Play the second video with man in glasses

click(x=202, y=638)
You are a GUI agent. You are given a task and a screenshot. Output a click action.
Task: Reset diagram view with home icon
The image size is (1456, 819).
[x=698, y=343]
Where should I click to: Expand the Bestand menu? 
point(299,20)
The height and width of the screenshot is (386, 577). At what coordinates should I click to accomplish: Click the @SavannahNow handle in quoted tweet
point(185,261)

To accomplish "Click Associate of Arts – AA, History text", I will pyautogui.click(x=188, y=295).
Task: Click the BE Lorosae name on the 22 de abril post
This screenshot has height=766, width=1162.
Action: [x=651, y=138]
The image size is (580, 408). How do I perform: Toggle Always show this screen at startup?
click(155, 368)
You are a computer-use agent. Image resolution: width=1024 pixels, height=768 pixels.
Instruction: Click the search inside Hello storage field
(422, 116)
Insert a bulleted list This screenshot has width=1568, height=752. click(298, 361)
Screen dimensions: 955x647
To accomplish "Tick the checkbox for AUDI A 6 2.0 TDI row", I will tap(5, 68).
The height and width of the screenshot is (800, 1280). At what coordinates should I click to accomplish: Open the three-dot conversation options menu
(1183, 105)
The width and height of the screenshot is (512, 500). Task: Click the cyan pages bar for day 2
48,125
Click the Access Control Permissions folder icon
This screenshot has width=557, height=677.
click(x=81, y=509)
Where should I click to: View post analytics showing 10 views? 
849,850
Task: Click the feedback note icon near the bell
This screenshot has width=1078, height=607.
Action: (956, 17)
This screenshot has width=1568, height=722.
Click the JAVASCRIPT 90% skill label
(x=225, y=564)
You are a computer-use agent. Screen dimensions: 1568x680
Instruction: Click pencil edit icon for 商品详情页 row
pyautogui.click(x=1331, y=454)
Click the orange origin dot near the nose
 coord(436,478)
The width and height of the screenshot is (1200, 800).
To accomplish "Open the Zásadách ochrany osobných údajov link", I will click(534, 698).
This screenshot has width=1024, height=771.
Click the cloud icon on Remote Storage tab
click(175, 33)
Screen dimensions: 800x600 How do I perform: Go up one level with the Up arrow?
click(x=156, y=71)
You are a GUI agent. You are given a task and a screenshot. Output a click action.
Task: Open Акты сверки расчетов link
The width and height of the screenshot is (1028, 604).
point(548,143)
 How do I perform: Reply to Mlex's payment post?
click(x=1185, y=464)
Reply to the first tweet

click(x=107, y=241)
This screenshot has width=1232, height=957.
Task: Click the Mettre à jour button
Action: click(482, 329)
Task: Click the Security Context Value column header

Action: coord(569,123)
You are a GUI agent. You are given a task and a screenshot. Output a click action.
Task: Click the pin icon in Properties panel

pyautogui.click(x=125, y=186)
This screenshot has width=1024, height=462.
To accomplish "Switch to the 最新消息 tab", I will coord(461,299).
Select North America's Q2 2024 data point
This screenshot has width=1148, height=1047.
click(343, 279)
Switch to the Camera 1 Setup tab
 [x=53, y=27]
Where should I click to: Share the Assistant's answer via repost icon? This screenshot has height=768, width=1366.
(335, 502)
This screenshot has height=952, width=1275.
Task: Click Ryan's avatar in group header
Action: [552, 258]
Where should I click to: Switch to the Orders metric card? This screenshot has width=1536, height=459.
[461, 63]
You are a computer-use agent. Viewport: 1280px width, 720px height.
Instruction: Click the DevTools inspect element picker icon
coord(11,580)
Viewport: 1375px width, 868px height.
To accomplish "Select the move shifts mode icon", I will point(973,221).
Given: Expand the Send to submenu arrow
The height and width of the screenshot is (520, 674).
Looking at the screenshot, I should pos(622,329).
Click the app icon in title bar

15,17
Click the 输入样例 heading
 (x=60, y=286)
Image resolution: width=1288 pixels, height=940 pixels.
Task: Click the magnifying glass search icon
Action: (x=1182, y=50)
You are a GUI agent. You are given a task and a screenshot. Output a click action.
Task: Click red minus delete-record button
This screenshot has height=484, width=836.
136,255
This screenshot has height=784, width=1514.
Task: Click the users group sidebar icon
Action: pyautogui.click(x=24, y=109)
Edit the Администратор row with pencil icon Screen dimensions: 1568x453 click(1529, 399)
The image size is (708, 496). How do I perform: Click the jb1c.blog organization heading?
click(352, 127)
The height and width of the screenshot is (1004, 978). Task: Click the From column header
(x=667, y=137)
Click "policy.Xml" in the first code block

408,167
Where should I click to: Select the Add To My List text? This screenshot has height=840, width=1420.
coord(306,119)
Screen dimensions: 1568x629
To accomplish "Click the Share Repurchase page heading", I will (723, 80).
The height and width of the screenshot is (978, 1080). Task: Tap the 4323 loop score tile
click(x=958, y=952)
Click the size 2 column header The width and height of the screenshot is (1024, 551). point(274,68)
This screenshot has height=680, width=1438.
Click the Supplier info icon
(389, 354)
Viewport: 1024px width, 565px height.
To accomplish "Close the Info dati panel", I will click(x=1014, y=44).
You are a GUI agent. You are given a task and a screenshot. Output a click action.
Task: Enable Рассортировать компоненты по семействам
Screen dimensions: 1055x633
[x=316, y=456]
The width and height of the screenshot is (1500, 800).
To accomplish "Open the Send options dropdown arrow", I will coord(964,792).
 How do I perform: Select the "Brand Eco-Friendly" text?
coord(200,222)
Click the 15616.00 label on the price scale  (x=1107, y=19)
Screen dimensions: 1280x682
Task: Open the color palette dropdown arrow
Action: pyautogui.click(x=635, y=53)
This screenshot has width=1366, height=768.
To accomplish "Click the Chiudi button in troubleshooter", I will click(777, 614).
★ ★ ★
What this task involves: Each entry above is to be repeated exactly as it appears.

Solution:
Play the second video with man in glasses

click(x=202, y=638)
You are a GUI agent. You are given a task and a screenshot. Output a click action.
Task: Reset diagram view with home icon
The image size is (1456, 819).
[x=698, y=343]
Where should I click to: Expand the Bestand menu? 
point(299,20)
The height and width of the screenshot is (386, 577). At what coordinates should I click to accomplish: Click the @SavannahNow handle in quoted tweet
point(185,261)

To accomplish "Click Associate of Arts – AA, History text", I will pyautogui.click(x=188, y=295).
Task: Click the BE Lorosae name on the 22 de abril post
This screenshot has height=766, width=1162.
Action: [x=651, y=138]
The image size is (580, 408). How do I perform: Toggle Always show this screen at startup?
click(155, 368)
You are a computer-use agent. Image resolution: width=1024 pixels, height=768 pixels.
Instruction: Click the search inside Hello storage field
(422, 116)
Insert a bulleted list This screenshot has width=1568, height=752. click(298, 361)
Screen dimensions: 955x647
To accomplish "Tick the checkbox for AUDI A 6 2.0 TDI row", I will tap(5, 68).
The height and width of the screenshot is (800, 1280). At what coordinates should I click to accomplish: Open the three-dot conversation options menu
(1183, 105)
The width and height of the screenshot is (512, 500). Task: Click the cyan pages bar for day 2
48,125
Click the Access Control Permissions folder icon
This screenshot has width=557, height=677.
click(x=81, y=509)
Where should I click to: View post analytics showing 10 views? 
849,850
Task: Click the feedback note icon near the bell
This screenshot has width=1078, height=607.
Action: (956, 17)
This screenshot has width=1568, height=722.
Click the JAVASCRIPT 90% skill label
(x=225, y=564)
You are a computer-use agent. Screen dimensions: 1568x680
Instruction: Click pencil edit icon for 商品详情页 row
pyautogui.click(x=1331, y=454)
Click the orange origin dot near the nose
 coord(436,478)
The width and height of the screenshot is (1200, 800).
To accomplish "Open the Zásadách ochrany osobných údajov link", I will click(534, 698).
This screenshot has width=1024, height=771.
Click the cloud icon on Remote Storage tab
click(175, 33)
Screen dimensions: 800x600 How do I perform: Go up one level with the Up arrow?
click(x=156, y=71)
You are a GUI agent. You are given a task and a screenshot. Output a click action.
Task: Open Акты сверки расчетов link
The width and height of the screenshot is (1028, 604).
point(548,143)
 How do I perform: Reply to Mlex's payment post?
click(x=1185, y=464)
Reply to the first tweet

click(x=107, y=241)
This screenshot has width=1232, height=957.
Task: Click the Mettre à jour button
Action: click(482, 329)
Task: Click the Security Context Value column header

Action: coord(569,123)
You are a GUI agent. You are given a task and a screenshot. Output a click action.
Task: Click the pin icon in Properties panel

pyautogui.click(x=125, y=186)
This screenshot has width=1024, height=462.
To accomplish "Switch to the 最新消息 tab", I will coord(461,299).
Select North America's Q2 2024 data point
This screenshot has width=1148, height=1047.
click(343, 279)
Switch to the Camera 1 Setup tab
 [x=53, y=27]
Where should I click to: Share the Assistant's answer via repost icon? This screenshot has height=768, width=1366.
(335, 502)
This screenshot has height=952, width=1275.
Task: Click Ryan's avatar in group header
Action: [552, 258]
Where should I click to: Switch to the Orders metric card? This screenshot has width=1536, height=459.
[461, 63]
You are a computer-use agent. Viewport: 1280px width, 720px height.
Instruction: Click the DevTools inspect element picker icon
coord(11,580)
Viewport: 1375px width, 868px height.
To accomplish "Select the move shifts mode icon", I will point(973,221).
Given: Expand the Send to submenu arrow
The height and width of the screenshot is (520, 674).
Looking at the screenshot, I should pos(622,329).
Click the app icon in title bar

15,17
Click the 输入样例 heading
 (x=60, y=286)
Image resolution: width=1288 pixels, height=940 pixels.
Task: Click the magnifying glass search icon
Action: (x=1182, y=50)
You are a GUI agent. You are given a task and a screenshot. Output a click action.
Task: Click red minus delete-record button
This screenshot has height=484, width=836.
136,255
This screenshot has height=784, width=1514.
Task: Click the users group sidebar icon
Action: pyautogui.click(x=24, y=109)
Edit the Администратор row with pencil icon Screen dimensions: 1568x453 click(1529, 399)
The image size is (708, 496). How do I perform: Click the jb1c.blog organization heading?
click(352, 127)
The height and width of the screenshot is (1004, 978). Task: Click the From column header
(x=667, y=137)
Click "policy.Xml" in the first code block

408,167
Where should I click to: Select the Add To My List text? This screenshot has height=840, width=1420.
coord(306,119)
Screen dimensions: 1568x629
To accomplish "Click the Share Repurchase page heading", I will (723, 80).
The height and width of the screenshot is (978, 1080). Task: Tap the 4323 loop score tile
click(x=958, y=952)
Click the size 2 column header The width and height of the screenshot is (1024, 551). point(274,68)
This screenshot has height=680, width=1438.
Click the Supplier info icon
(389, 354)
Viewport: 1024px width, 565px height.
To accomplish "Close the Info dati panel", I will click(x=1014, y=44).
You are a GUI agent. You are given a task and a screenshot. Output a click action.
Task: Enable Рассортировать компоненты по семействам
Screen dimensions: 1055x633
[x=316, y=456]
The width and height of the screenshot is (1500, 800).
To accomplish "Open the Send options dropdown arrow", I will coord(964,792).
 How do I perform: Select the "Brand Eco-Friendly" text?
coord(200,222)
Click the 15616.00 label on the price scale  (x=1107, y=19)
Screen dimensions: 1280x682
Task: Open the color palette dropdown arrow
Action: pyautogui.click(x=635, y=53)
This screenshot has width=1366, height=768.
To accomplish "Click the Chiudi button in troubleshooter", I will click(777, 614).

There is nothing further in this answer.